## Task requirements:
Output the lines from the one containing "Screen dimensions: 745x891" up to and including the one containing "Action: (x=709, y=378)", with the pictures left out.

## Information supplied:
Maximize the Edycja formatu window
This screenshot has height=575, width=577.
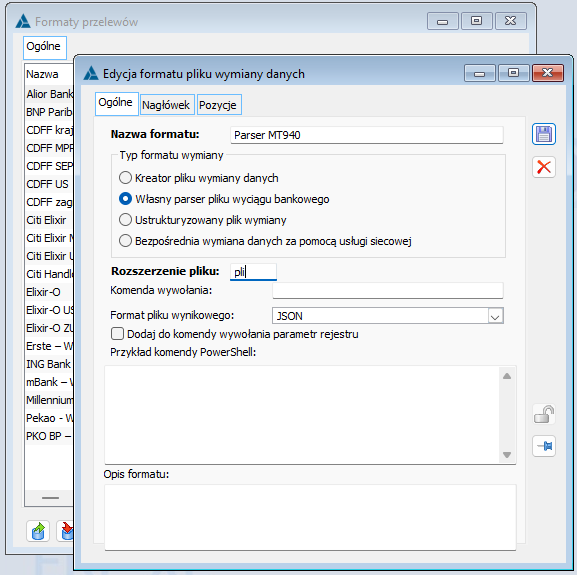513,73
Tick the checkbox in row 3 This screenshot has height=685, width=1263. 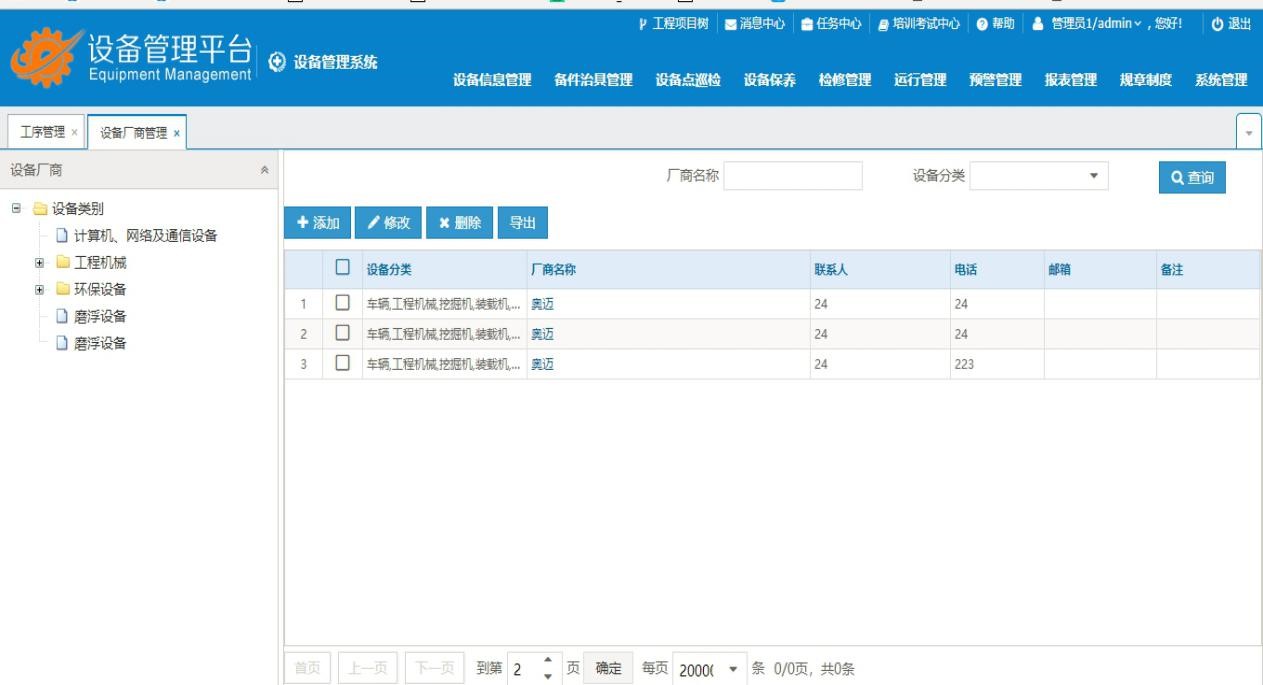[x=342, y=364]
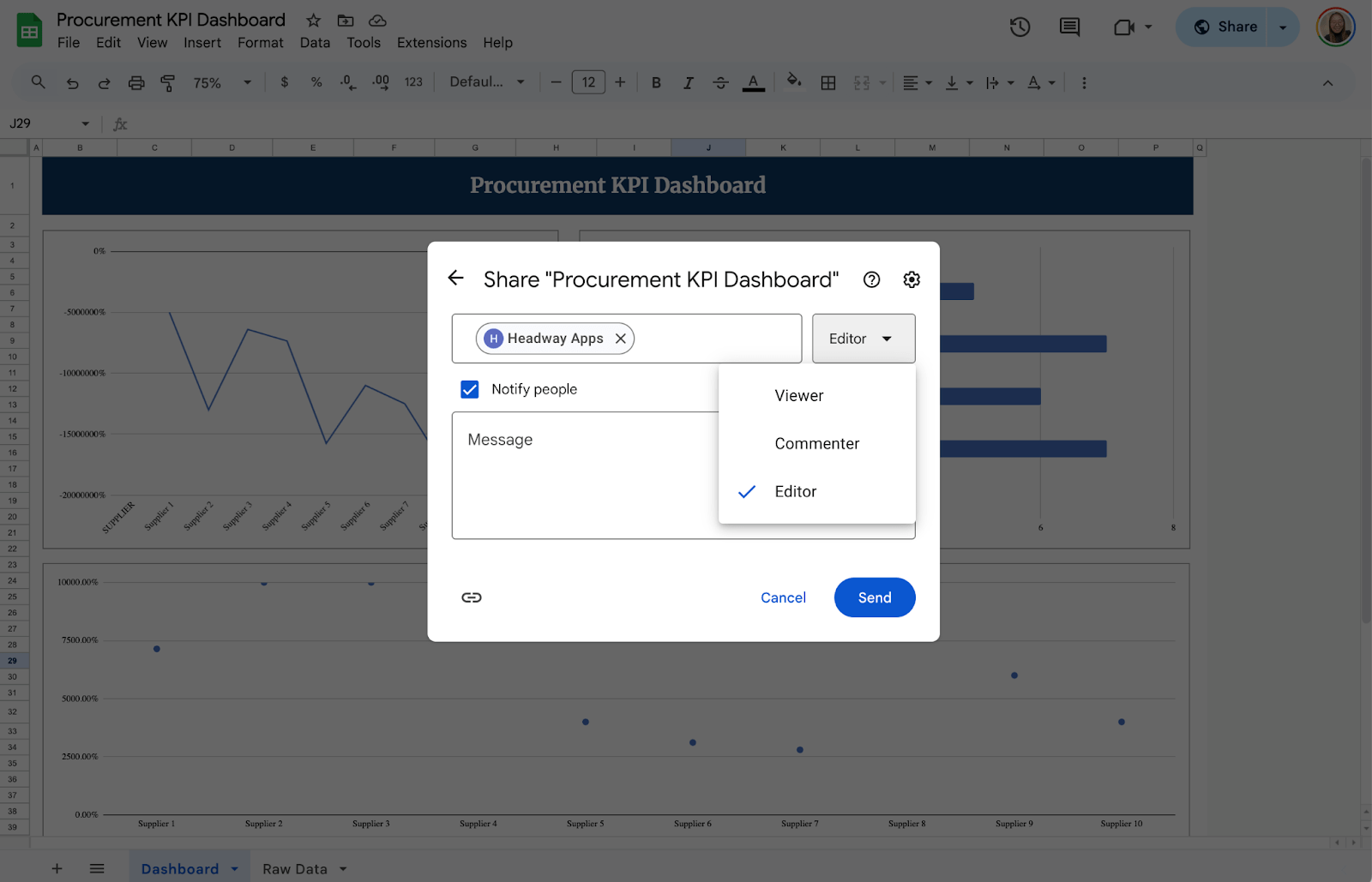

==

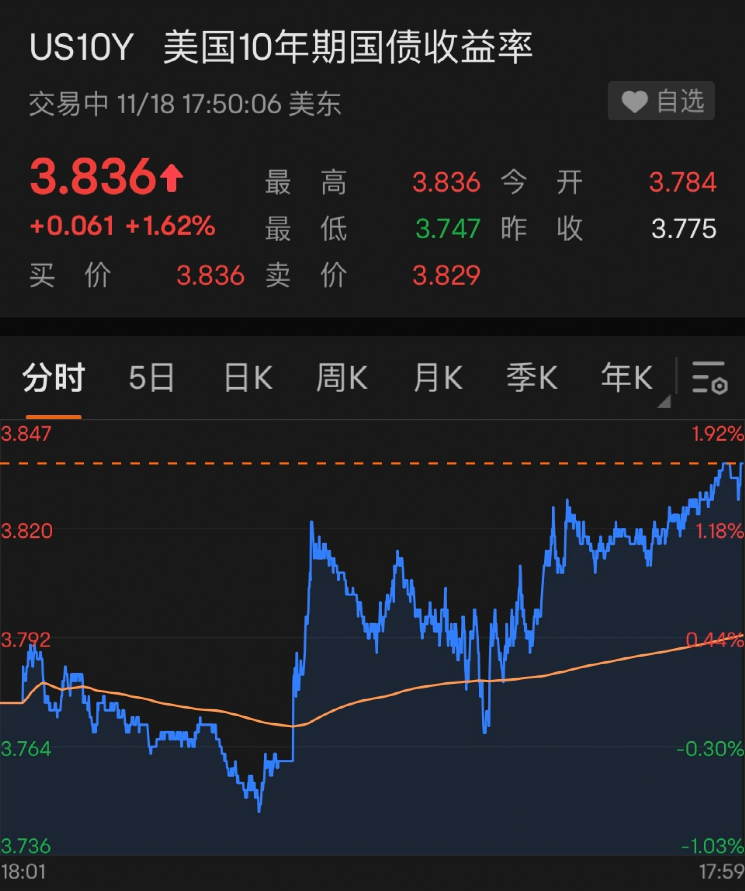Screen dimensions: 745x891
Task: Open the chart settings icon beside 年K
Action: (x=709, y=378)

## Written solution:
Screen dimensions: 745x891
Task: Open the chart settings icon beside 年K
Action: (x=709, y=378)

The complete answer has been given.